[Start of section]

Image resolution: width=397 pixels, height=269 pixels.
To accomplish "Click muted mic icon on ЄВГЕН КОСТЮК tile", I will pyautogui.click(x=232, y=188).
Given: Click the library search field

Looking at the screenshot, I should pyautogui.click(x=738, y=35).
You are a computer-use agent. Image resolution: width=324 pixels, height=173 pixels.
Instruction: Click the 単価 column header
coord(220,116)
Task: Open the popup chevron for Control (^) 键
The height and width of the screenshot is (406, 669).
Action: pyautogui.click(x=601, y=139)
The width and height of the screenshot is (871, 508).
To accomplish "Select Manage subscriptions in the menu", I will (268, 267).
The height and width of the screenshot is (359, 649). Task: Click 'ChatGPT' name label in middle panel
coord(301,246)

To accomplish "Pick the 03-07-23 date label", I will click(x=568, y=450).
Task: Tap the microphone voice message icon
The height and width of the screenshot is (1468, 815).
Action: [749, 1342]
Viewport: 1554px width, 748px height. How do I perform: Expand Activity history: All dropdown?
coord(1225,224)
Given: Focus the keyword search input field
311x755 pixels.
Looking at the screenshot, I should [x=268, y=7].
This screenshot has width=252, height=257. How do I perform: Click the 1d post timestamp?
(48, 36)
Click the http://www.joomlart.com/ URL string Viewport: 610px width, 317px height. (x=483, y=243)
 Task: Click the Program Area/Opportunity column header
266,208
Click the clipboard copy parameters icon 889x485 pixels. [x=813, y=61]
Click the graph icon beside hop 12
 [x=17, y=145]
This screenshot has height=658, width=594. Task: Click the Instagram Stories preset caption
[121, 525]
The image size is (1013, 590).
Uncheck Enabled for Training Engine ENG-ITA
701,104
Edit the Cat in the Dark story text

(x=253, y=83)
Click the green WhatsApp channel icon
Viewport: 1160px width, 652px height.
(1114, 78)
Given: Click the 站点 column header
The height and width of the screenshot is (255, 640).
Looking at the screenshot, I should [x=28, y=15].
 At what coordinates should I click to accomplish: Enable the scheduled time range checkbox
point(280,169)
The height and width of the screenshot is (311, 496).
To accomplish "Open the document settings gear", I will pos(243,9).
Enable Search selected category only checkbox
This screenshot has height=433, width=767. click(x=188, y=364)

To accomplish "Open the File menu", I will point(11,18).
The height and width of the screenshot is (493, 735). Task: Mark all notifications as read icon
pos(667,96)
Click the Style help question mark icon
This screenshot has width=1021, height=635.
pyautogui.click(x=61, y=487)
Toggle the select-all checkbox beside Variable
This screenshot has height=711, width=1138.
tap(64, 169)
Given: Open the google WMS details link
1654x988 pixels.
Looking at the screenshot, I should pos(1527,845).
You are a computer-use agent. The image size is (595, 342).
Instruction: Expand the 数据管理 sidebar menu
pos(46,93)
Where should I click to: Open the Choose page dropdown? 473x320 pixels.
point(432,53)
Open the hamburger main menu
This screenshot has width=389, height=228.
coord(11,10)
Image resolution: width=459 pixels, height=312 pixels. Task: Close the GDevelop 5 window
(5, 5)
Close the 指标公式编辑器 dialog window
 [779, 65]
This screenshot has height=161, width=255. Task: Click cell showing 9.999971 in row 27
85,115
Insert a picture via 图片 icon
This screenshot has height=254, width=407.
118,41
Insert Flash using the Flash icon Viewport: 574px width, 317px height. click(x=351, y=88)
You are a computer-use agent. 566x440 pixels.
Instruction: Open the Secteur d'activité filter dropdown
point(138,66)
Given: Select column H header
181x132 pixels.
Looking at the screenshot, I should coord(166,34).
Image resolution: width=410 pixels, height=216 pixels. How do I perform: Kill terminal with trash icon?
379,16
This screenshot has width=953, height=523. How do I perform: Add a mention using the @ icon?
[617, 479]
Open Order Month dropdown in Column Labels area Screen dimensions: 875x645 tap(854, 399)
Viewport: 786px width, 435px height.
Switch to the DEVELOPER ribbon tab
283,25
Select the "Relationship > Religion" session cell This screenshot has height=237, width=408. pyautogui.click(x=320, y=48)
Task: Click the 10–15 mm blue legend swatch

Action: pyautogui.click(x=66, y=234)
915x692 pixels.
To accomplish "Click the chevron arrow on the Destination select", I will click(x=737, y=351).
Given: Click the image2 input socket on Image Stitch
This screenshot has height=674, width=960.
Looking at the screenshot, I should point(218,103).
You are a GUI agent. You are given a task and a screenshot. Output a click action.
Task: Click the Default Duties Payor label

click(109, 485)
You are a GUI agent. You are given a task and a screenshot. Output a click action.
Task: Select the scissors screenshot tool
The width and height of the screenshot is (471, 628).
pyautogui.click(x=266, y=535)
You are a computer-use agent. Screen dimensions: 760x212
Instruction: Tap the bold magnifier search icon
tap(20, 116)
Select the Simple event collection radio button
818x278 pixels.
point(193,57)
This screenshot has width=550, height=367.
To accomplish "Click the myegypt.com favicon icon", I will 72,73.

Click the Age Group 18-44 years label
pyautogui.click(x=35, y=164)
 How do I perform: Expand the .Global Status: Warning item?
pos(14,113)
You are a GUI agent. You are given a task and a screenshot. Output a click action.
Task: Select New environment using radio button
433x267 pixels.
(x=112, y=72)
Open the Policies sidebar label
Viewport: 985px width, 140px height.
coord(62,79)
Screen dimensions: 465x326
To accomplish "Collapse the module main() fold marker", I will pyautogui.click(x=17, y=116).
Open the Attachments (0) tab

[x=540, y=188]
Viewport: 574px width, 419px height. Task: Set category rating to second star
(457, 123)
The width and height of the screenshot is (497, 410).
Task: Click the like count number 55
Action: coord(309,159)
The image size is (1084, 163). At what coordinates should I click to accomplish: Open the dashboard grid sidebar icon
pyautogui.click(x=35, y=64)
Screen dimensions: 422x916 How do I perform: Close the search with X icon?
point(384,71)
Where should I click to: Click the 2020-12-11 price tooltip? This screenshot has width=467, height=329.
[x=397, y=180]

[End of section]

### EXERCISE DESCRIPTION
Copy out the entries exactly. Begin at the first line and end with the line that has "Click the http://www.joomlart.com/".

### OUTPUT FOR THIS TASK
Image resolution: width=397 pixels, height=269 pixels.
To accomplish "Click muted mic icon on ЄВГЕН КОСТЮК tile", I will pyautogui.click(x=232, y=188).
Given: Click the library search field

Looking at the screenshot, I should pyautogui.click(x=738, y=35).
You are a computer-use agent. Image resolution: width=324 pixels, height=173 pixels.
Instruction: Click the 単価 column header
coord(220,116)
Task: Open the popup chevron for Control (^) 键
The height and width of the screenshot is (406, 669).
Action: pyautogui.click(x=601, y=139)
The width and height of the screenshot is (871, 508).
To accomplish "Select Manage subscriptions in the menu", I will (268, 267).
The height and width of the screenshot is (359, 649). Task: Click 'ChatGPT' name label in middle panel
coord(301,246)

To accomplish "Pick the 03-07-23 date label", I will click(x=568, y=450).
Task: Tap the microphone voice message icon
The height and width of the screenshot is (1468, 815).
Action: [749, 1342]
Viewport: 1554px width, 748px height. How do I perform: Expand Activity history: All dropdown?
coord(1225,224)
Given: Focus the keyword search input field
311x755 pixels.
Looking at the screenshot, I should [x=268, y=7].
This screenshot has width=252, height=257. How do I perform: Click the 1d post timestamp?
(48, 36)
Click the http://www.joomlart.com/ URL string Viewport: 610px width, 317px height. (x=483, y=243)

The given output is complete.